* [Source records]
* BEGIN *
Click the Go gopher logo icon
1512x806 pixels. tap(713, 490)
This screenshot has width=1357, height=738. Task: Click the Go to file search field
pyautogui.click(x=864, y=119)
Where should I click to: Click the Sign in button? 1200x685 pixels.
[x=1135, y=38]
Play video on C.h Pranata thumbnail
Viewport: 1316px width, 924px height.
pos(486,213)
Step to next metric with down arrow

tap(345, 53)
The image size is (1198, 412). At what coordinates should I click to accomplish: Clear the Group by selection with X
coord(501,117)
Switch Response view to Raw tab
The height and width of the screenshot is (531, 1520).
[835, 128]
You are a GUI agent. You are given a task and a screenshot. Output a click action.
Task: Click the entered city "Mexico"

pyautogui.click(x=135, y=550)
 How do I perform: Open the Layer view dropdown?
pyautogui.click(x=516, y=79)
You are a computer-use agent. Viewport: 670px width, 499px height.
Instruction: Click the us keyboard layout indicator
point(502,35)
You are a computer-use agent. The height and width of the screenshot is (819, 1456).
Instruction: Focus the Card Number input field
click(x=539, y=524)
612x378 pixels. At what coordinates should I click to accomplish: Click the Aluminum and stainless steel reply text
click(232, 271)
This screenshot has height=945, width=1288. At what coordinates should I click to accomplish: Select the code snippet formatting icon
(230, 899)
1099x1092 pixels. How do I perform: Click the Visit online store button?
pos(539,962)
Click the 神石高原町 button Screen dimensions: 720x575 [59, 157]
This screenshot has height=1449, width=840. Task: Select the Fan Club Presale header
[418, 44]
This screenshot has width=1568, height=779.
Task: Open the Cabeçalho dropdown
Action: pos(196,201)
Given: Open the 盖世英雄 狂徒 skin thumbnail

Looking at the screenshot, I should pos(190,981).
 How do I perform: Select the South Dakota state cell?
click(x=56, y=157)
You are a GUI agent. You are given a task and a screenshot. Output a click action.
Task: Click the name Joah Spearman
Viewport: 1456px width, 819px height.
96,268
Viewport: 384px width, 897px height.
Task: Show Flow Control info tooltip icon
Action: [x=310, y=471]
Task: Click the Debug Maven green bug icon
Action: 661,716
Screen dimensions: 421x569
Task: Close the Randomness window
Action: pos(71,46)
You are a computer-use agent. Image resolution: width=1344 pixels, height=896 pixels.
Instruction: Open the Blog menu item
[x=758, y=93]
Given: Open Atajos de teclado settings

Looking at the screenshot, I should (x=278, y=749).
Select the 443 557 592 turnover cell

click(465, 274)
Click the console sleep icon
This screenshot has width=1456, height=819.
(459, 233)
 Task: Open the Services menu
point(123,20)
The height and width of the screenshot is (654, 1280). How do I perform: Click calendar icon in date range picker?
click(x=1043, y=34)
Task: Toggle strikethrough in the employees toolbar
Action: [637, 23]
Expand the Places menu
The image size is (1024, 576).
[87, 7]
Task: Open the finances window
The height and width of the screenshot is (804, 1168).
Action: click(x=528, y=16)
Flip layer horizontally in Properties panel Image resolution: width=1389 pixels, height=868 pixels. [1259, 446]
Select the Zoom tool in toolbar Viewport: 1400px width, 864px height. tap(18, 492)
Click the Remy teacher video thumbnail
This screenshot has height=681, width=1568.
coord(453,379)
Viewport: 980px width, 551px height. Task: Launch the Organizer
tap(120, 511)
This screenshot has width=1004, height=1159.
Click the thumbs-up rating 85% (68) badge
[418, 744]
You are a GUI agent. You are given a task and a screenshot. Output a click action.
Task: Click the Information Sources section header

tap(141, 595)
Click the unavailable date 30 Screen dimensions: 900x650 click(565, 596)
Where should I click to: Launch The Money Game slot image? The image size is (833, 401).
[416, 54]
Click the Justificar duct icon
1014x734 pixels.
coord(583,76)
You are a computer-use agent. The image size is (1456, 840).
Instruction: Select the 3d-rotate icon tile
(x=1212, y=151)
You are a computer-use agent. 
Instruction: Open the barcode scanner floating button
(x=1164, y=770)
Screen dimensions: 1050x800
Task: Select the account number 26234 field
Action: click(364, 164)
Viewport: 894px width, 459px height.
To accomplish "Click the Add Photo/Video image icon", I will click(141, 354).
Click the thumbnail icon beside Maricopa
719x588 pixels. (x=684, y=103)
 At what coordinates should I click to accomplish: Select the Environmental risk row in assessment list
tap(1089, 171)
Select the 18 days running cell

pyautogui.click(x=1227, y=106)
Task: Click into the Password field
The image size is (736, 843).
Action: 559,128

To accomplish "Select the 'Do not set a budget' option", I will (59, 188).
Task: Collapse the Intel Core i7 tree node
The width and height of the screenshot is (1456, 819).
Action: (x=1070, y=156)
* END *
* [Your goal]
Recast the source records as a Markdown table with the columns Number and Record line, numbering each line in order and skipping blank lines.

* [Answer below]
| Number | Record line |
|---|---|
| 1 | Click the Go gopher logo icon |
| 2 | 1512x806 pixels. tap(713, 490) |
| 3 | This screenshot has width=1357, height=738. Task: Click the Go to file search field |
| 4 | pyautogui.click(x=864, y=119) |
| 5 | Where should I click to: Click the Sign in button? 1200x685 pixels. |
| 6 | [x=1135, y=38] |
| 7 | Play video on C.h Pranata thumbnail |
| 8 | Viewport: 1316px width, 924px height. |
| 9 | pos(486,213) |
| 10 | Step to next metric with down arrow |
| 11 | tap(345, 53) |
| 12 | The image size is (1198, 412). At what coordinates should I click to accomplish: Clear the Group by selection with X |
| 13 | coord(501,117) |
| 14 | Switch Response view to Raw tab |
| 15 | The height and width of the screenshot is (531, 1520). |
| 16 | [835, 128] |
| 17 | You are a GUI agent. You are given a task and a screenshot. Output a click action. |
| 18 | Task: Click the entered city "Mexico" |
| 19 | pyautogui.click(x=135, y=550) |
| 20 |  How do I perform: Open the Layer view dropdown? |
| 21 | pyautogui.click(x=516, y=79) |
| 22 | You are a computer-use agent. Viewport: 670px width, 499px height. |
| 23 | Instruction: Click the us keyboard layout indicator |
| 24 | point(502,35) |
| 25 | You are a computer-use agent. The height and width of the screenshot is (819, 1456). |
| 26 | Instruction: Focus the Card Number input field |
| 27 | click(x=539, y=524) |
| 28 | 612x378 pixels. At what coordinates should I click to accomplish: Click the Aluminum and stainless steel reply text |
| 29 | click(232, 271) |
| 30 | This screenshot has height=945, width=1288. At what coordinates should I click to accomplish: Select the code snippet formatting icon |
| 31 | (230, 899) |
| 32 | 1099x1092 pixels. How do I perform: Click the Visit online store button? |
| 33 | pos(539,962) |
| 34 | Click the 神石高原町 button Screen dimensions: 720x575 [59, 157] |
| 35 | This screenshot has height=1449, width=840. Task: Select the Fan Club Presale header |
| 36 | [418, 44] |
| 37 | This screenshot has width=1568, height=779. |
| 38 | Task: Open the Cabeçalho dropdown |
| 39 | Action: pos(196,201) |
| 40 | Given: Open the 盖世英雄 狂徒 skin thumbnail |
| 41 | Looking at the screenshot, I should pos(190,981). |
| 42 |  How do I perform: Select the South Dakota state cell? |
| 43 | click(x=56, y=157) |
| 44 | You are a GUI agent. You are given a task and a screenshot. Output a click action. |
| 45 | Task: Click the name Joah Spearman |
| 46 | Viewport: 1456px width, 819px height. |
| 47 | 96,268 |
| 48 | Viewport: 384px width, 897px height. |
| 49 | Task: Show Flow Control info tooltip icon |
| 50 | Action: [x=310, y=471] |
| 51 | Task: Click the Debug Maven green bug icon |
| 52 | Action: 661,716 |
| 53 | Screen dimensions: 421x569 |
| 54 | Task: Close the Randomness window |
| 55 | Action: pos(71,46) |
| 56 | You are a computer-use agent. Image resolution: width=1344 pixels, height=896 pixels. |
| 57 | Instruction: Open the Blog menu item |
| 58 | [x=758, y=93] |
| 59 | Given: Open Atajos de teclado settings |
| 60 | Looking at the screenshot, I should (x=278, y=749). |
| 61 | Select the 443 557 592 turnover cell |
| 62 | click(465, 274) |
| 63 | Click the console sleep icon |
| 64 | This screenshot has width=1456, height=819. |
| 65 | (459, 233) |
| 66 |  Task: Open the Services menu |
| 67 | point(123,20) |
| 68 | The height and width of the screenshot is (654, 1280). How do I perform: Click calendar icon in date range picker? |
| 69 | click(x=1043, y=34) |
| 70 | Task: Toggle strikethrough in the employees toolbar |
| 71 | Action: [637, 23] |
| 72 | Expand the Places menu |
| 73 | The image size is (1024, 576). |
| 74 | [87, 7] |
| 75 | Task: Open the finances window |
| 76 | The height and width of the screenshot is (804, 1168). |
| 77 | Action: click(x=528, y=16) |
| 78 | Flip layer horizontally in Properties panel Image resolution: width=1389 pixels, height=868 pixels. [1259, 446] |
| 79 | Select the Zoom tool in toolbar Viewport: 1400px width, 864px height. tap(18, 492) |
| 80 | Click the Remy teacher video thumbnail |
| 81 | This screenshot has height=681, width=1568. |
| 82 | coord(453,379) |
| 83 | Viewport: 980px width, 551px height. Task: Launch the Organizer |
| 84 | tap(120, 511) |
| 85 | This screenshot has width=1004, height=1159. |
| 86 | Click the thumbs-up rating 85% (68) badge |
| 87 | [418, 744] |
| 88 | You are a GUI agent. You are given a task and a screenshot. Output a click action. |
| 89 | Task: Click the Information Sources section header |
| 90 | tap(141, 595) |
| 91 | Click the unavailable date 30 Screen dimensions: 900x650 click(565, 596) |
| 92 | Where should I click to: Launch The Money Game slot image? The image size is (833, 401). |
| 93 | [416, 54] |
| 94 | Click the Justificar duct icon |
| 95 | 1014x734 pixels. |
| 96 | coord(583,76) |
| 97 | You are a computer-use agent. The image size is (1456, 840). |
| 98 | Instruction: Select the 3d-rotate icon tile |
| 99 | (x=1212, y=151) |
| 100 | You are a computer-use agent.  |
| 101 | Instruction: Open the barcode scanner floating button |
| 102 | (x=1164, y=770) |
| 103 | Screen dimensions: 1050x800 |
| 104 | Task: Select the account number 26234 field |
| 105 | Action: click(364, 164) |
| 106 | Viewport: 894px width, 459px height. |
| 107 | To accomplish "Click the Add Photo/Video image icon", I will click(141, 354). |
| 108 | Click the thumbnail icon beside Maricopa |
| 109 | 719x588 pixels. (x=684, y=103) |
| 110 |  At what coordinates should I click to accomplish: Select the Environmental risk row in assessment list |
| 111 | tap(1089, 171) |
| 112 | Select the 18 days running cell |
| 113 | pyautogui.click(x=1227, y=106) |
| 114 | Task: Click into the Password field |
| 115 | The image size is (736, 843). |
| 116 | Action: 559,128 |
| 117 | To accomplish "Select the 'Do not set a budget' option", I will (59, 188). |
| 118 | Task: Collapse the Intel Core i7 tree node |
| 119 | The width and height of the screenshot is (1456, 819). |
| 120 | Action: (x=1070, y=156) |